Shares of Facebook, up 3.6 percent at $58.15, led the way higher on the Nasdaq, a day after selling off along with a host of other momentum names.
Shares of Twitter jumped 4.6 percent to $42.62 ahead of its results after the bell, when it reported 255 million monthly active users, up from the previous quarter but not enough to satisfy investors. The stock was last down 8.6 percent.
On the down side, Coach Inc reported a sharp drop in North American sales and the stock slumped 9.3 percent to $45.71.
About 6.3 billion shares changed hands on US exchanges, below the 6.6 billion average this month, according to data from BATS Global Markets.

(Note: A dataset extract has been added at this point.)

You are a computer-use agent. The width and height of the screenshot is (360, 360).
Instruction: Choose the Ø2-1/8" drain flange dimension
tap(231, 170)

The Fed's two-day policy meeting began today, with the central bank expected to again scale back its monthly bond purchase program. Investors will also be eager to get any guidance on when it might raise interest rates.
European shares closed up, led by technology stocks as results from chipmaker Infineon and telecommunication gear maker Nokia brightened the outlook for the sector.
The two were among the top risers on the pan-European FTSEurofirst 300 index after they reported forecast-beating quarterly earnings boosted respectively by demand from automotive and industrial customers and by software deals.
The STOXX Europe 600 Tech index was up 1.4 percent, a top sectoral riser.
The pan-European FTSEurofirst 300 index, was 1.2 percent higher at 1,352.42 points. The euro zone Euro STOXX 50 was up 1.4 percent at 3,208.68 points.